Make the jam tarts and swiss roll with tiny rounds of pale golden sugarpaste, indented with a ball modelling tool. For the swiss roll, roll out a thin strip of sugarpaste to about 4 × 1.5 cm (1½ × ⅝ inch). Spread with red piping gel and roll up. Moisten the top and sprinkle with caster sugar. Cut a slice to lay beside the roll.
Model a fish out of orange sugarpaste, marking it with the piping end of a number 2 tube. Pipe éclairs with a number 3 tube. Pipe a short straight line of white royal icing, leave to dry, then pipe a line of chocolate brown icing on the top of each one with a number 2 tube.

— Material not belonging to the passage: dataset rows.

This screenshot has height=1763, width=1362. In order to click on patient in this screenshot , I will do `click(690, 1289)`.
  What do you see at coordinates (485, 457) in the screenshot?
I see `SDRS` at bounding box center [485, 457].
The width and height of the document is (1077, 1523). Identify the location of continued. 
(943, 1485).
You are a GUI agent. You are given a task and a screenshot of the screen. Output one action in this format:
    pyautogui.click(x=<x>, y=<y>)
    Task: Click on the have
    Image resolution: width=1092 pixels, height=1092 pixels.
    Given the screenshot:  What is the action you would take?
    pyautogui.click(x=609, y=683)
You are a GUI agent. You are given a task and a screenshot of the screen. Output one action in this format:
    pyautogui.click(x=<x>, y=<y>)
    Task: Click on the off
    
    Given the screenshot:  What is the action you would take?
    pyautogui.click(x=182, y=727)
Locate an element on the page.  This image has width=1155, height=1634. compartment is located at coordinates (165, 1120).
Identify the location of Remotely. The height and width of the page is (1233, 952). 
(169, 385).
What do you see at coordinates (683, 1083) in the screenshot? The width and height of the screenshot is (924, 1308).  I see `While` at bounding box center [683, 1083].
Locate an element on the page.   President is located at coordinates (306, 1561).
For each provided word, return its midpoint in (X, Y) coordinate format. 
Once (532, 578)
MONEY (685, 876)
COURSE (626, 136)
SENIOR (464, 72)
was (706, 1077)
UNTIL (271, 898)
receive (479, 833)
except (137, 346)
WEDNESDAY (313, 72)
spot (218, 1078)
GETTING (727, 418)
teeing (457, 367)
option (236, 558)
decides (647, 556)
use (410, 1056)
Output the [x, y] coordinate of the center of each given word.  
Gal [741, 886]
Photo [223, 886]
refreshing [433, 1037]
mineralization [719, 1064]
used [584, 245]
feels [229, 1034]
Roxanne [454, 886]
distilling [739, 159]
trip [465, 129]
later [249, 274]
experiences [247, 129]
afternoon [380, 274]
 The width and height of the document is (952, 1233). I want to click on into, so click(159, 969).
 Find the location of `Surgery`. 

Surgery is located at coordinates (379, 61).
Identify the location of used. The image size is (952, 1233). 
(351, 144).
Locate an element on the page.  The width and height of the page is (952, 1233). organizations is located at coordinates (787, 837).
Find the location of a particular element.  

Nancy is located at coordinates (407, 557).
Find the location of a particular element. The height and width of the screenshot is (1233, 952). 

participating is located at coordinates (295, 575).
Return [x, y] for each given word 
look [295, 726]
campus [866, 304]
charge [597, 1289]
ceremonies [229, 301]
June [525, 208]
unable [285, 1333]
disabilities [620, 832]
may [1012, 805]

To make the jelly, cut a glacé cherry in half and pipe a dot of royal icing on top. Make a mini cake from a small round of sugarpaste and pipe around the edge with a number 41 rosette tube. Cut a candle short and place in the centre of the cake.
Model fruit with coloured sugarpaste. Roll the oranges and strawberries on a nutmeg grater to give them texture.
Sandwich two rounds of brown sugarpaste together with brown royal icing and dust with icing sugar to make the chocolate cake. Plait three thin sausages of white sugarpaste to make the plaited loaf, then brush with brown food colouring. Model the teapot, milk jug, sugar bowl and cups out of green sugarpaste. Paint on a pattern when dry.
Colour some royal icing green and coat the board surrounding the cake. Stipple the icing to represent grass by dabbing it with a paintbrush held vertical to the surface. Attach the chocolate roll seats with a little royal icing. Fill a paper piping bag with any leftover green icing and pipe some grass around the bottom edge of the table and seats.
Trim the board with pink ribbon, securing with double-sided tape.